What you need to do: Copy out exactly the lines spanning the line with "Image resolution: width=576" to the line with "Screen dimensions: 1568x775", inclusive, from the data underneath, with no pictures.

━━━━━ Listed entries ━━━━━

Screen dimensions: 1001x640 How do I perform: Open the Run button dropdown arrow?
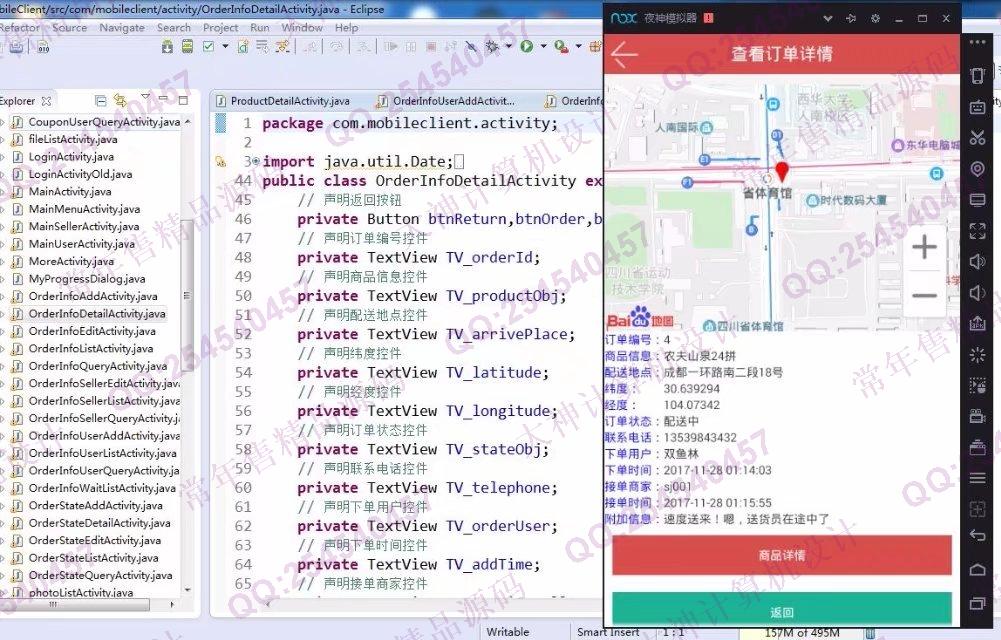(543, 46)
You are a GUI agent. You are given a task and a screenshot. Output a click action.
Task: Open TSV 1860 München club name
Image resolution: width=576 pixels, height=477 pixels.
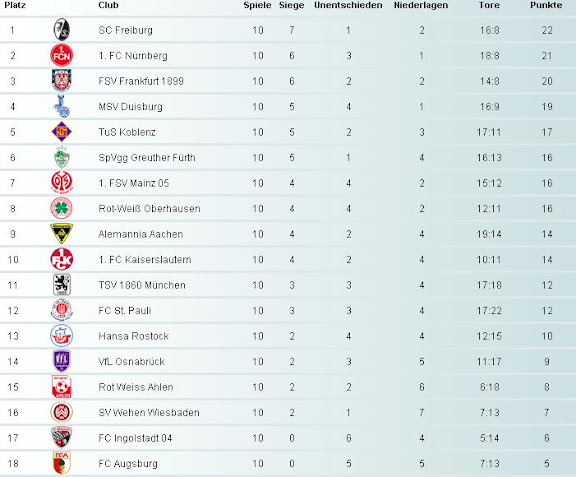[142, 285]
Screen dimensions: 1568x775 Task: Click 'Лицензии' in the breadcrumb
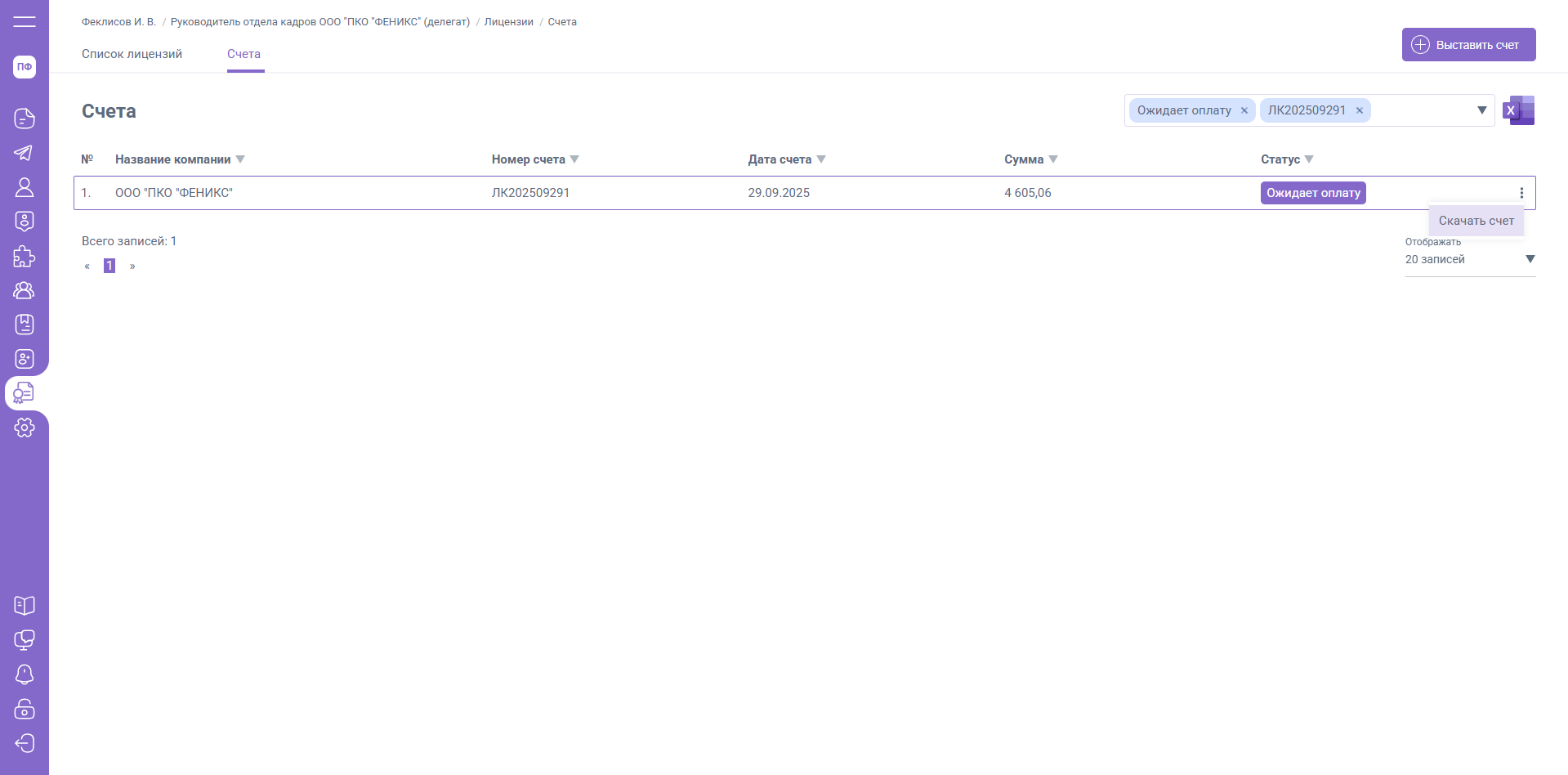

━━━━━
━━━━━ Listed entries ━━━━━

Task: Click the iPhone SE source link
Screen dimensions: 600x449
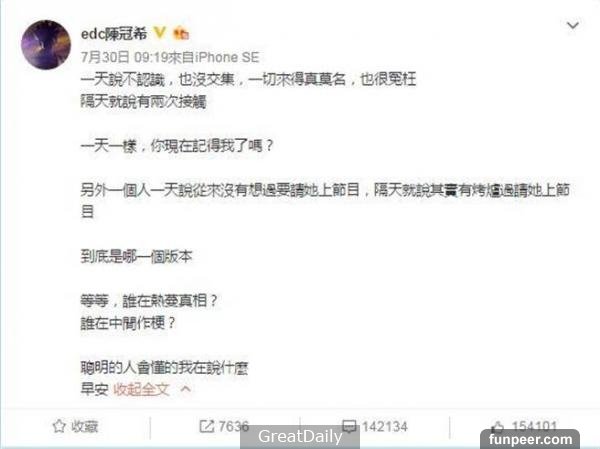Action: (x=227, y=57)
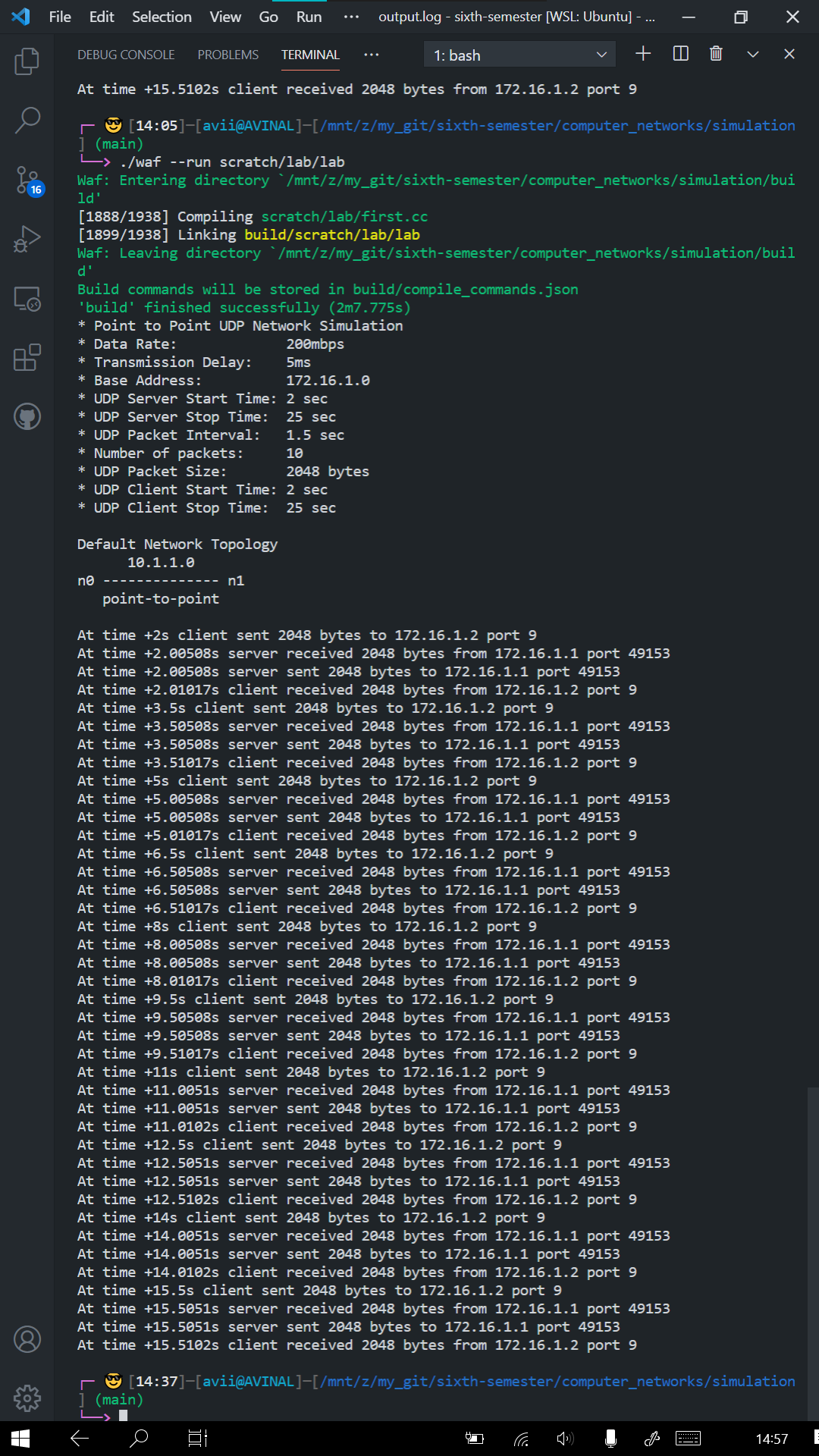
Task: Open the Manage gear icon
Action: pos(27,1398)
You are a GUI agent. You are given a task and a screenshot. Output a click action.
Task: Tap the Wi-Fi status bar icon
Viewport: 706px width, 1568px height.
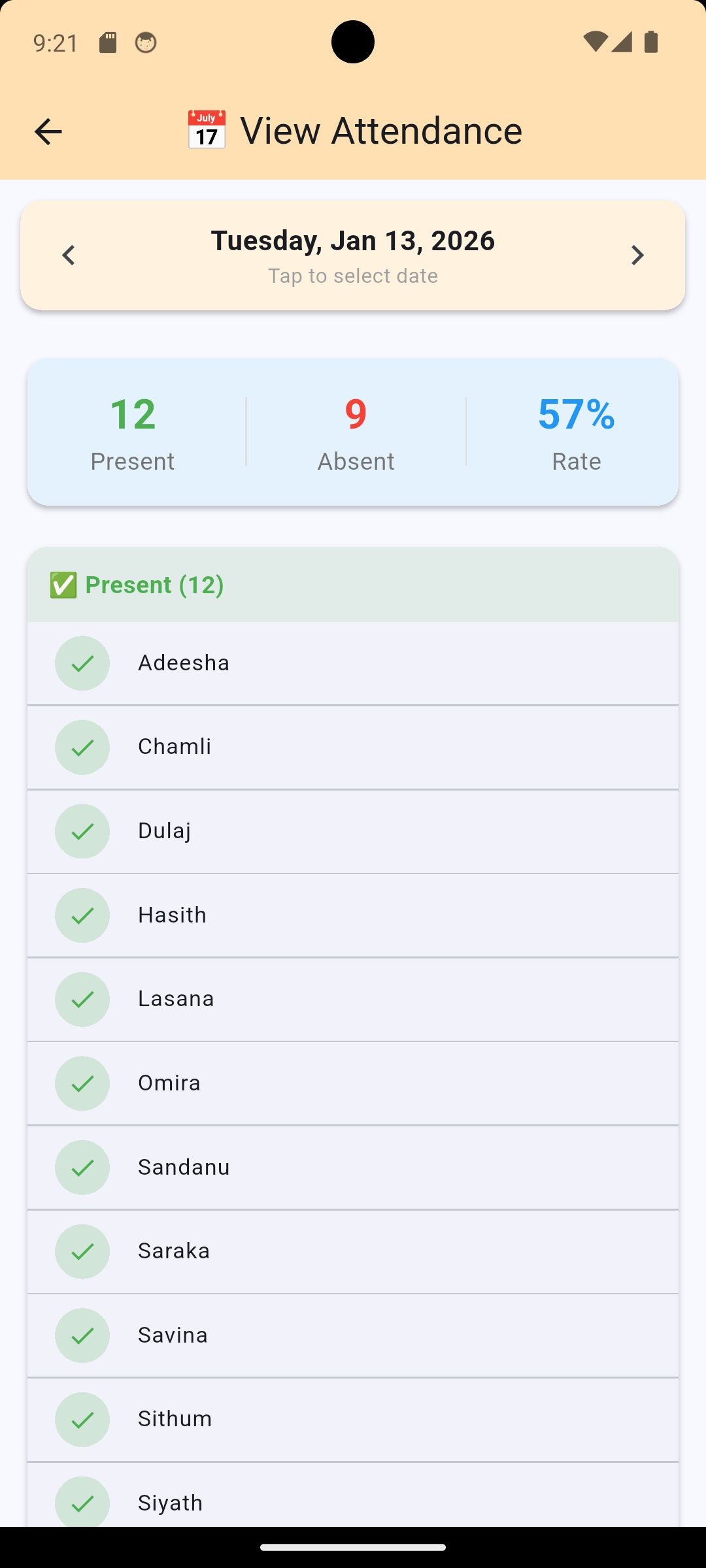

━━━━━

Expected answer:
Image resolution: width=576 pixels, height=477 pixels.
[142, 285]
Screen dimensions: 1568x775 Task: Click 'Лицензии' in the breadcrumb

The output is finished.